Consequência A procura constante de estímulo e as manobras de manipulação emocional desgastam a convivência com os mais próximos. A vida íntima é a que mais sai prejudicada.
Estratégia A melhor maneira de lidar com este perfil é não levar muito a sério os seus atos e gestos inflamados e, por vezes, convincentes. Caso se apaixone por uma pessoa assim, desiluda-se quanto a corrigi-la. Por mais que ela goste muito de si, dificilmente deixará o seu mundo de fantasia.
Três perguntas a Katia Mecler, psiquiatra forense:
Como saber se um traço de personalidade é doença ou feitio?
Uma coisa é o temperamento, uma disposição emocional que nasce com a pessoa. Umas são mais dadas à melancolia, outras tendem a explorar mais o seu ambiente e por aí fora. Já a formação do caráter resulta dos valores interiorizados desde a infância e desenvolve-se a partir das experiências vividas em família e fora dela. O que define um traço de personalidade disfuncional é o seu grau excessivo e os danos que causa na relação com os outros.
Quais são os psicopatas dominantes na cultura popular? No tempo de Freud eram os neuróticos…
A sociedade atual, imediatista e orientada para o efémero e para a hiperexposição, premeia os perversos. É o caso do narcísico, que passa o tempo a glorificar os seus feitos, na onda do “eu, eu e mais eu”, e da pessoa com personalidade- -limite, que vive numa montanha- -russa emocional e, à mínima frustração, é impulsiva e tem comportamentos irresponsáveis e perigosos, desde o abuso de substâncias até acidentes ou recurso a manipulação e chantagem. Raramente pedem ajuda, e alimentam-se dos que estão à volta, que sofrem com isso.

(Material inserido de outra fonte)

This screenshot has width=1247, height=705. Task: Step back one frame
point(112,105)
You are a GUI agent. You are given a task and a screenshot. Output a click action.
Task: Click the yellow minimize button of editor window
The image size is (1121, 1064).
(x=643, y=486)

O que fazer quando se percebe que o amigo, colega, parceiro, chefe ou familiar é assim?
Blindar-se emocionalmente. E questionar-se acerca da razão que leva a dar-se com essa pessoa. Provavelmente isso acontece porque se tem alguma coisa parecida com ela: um tem algo em excesso e o outro em falta. A solução passa, muitas vezes, por estabelecer limites na forma de se relacionar e treinar competências em falta para não se deixar encurralar num beco sem saída.